* Your goal *
Copy the lines of the rows below word for word, leaving out the pictures.

Pointing data for screenshots:
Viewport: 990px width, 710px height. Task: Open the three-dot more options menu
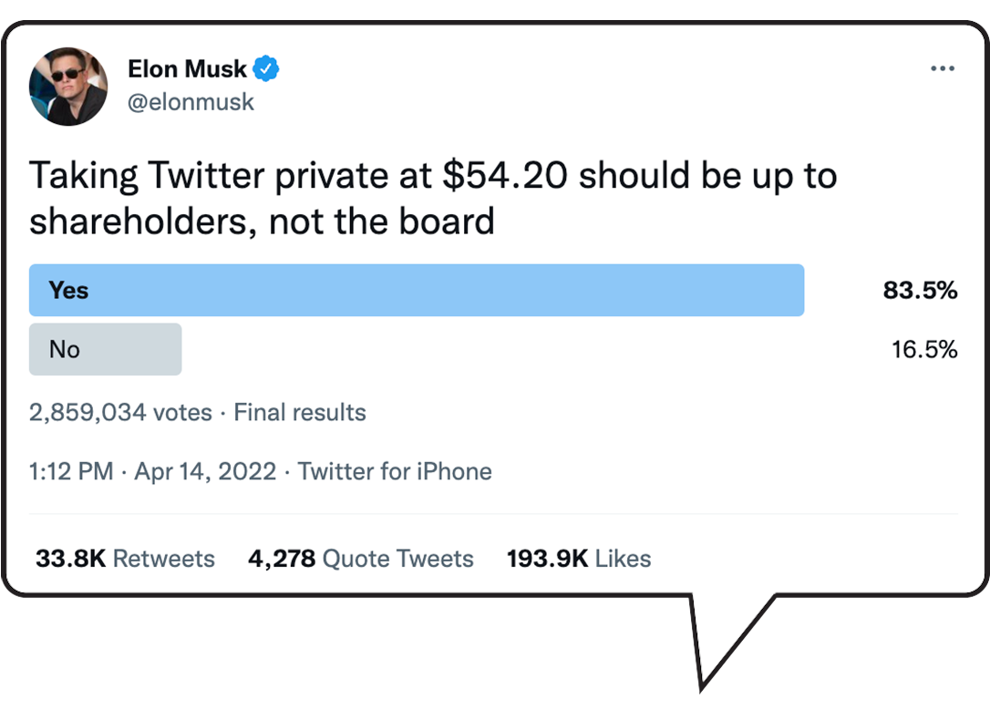pos(942,69)
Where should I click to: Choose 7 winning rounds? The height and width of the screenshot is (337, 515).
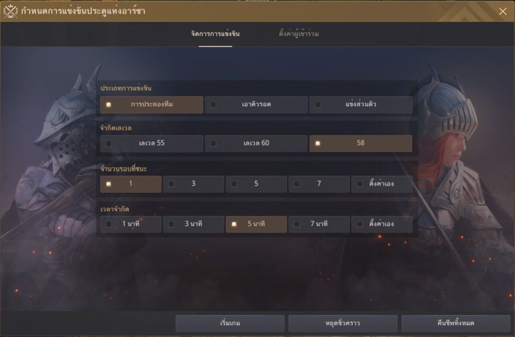[x=319, y=184]
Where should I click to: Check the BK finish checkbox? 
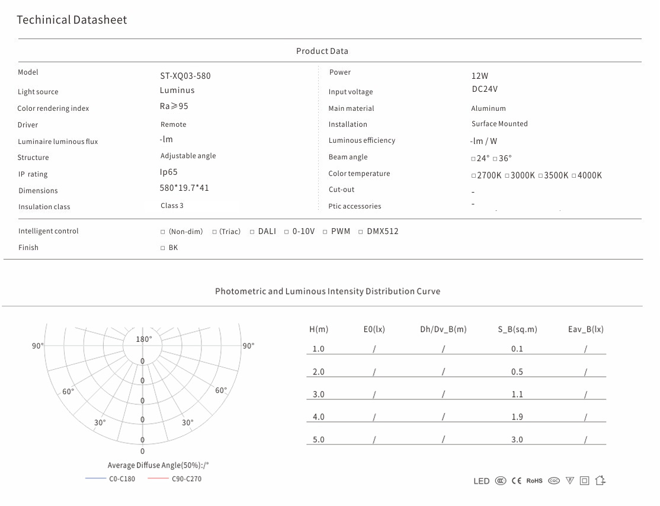163,248
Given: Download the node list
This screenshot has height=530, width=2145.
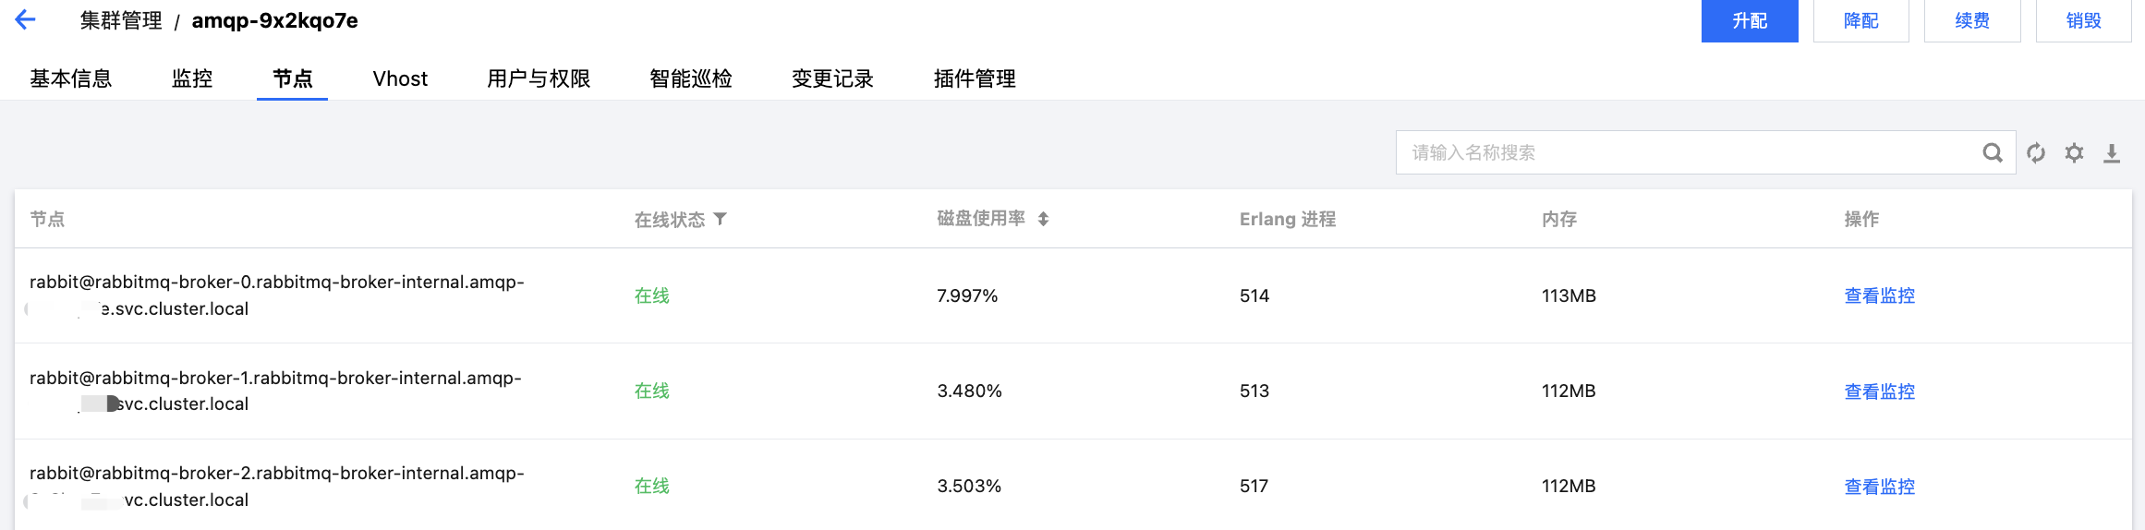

* Result of this task *
Viewport: 990px width, 710px height. Task: Open the three-dot more options menu
pos(942,69)
Where should I click to: Choose 7 winning rounds? The height and width of the screenshot is (337, 515).
[x=319, y=184]
Where should I click to: Check the BK finish checkbox? 
163,248
Given: Download the node list
This screenshot has height=530, width=2145.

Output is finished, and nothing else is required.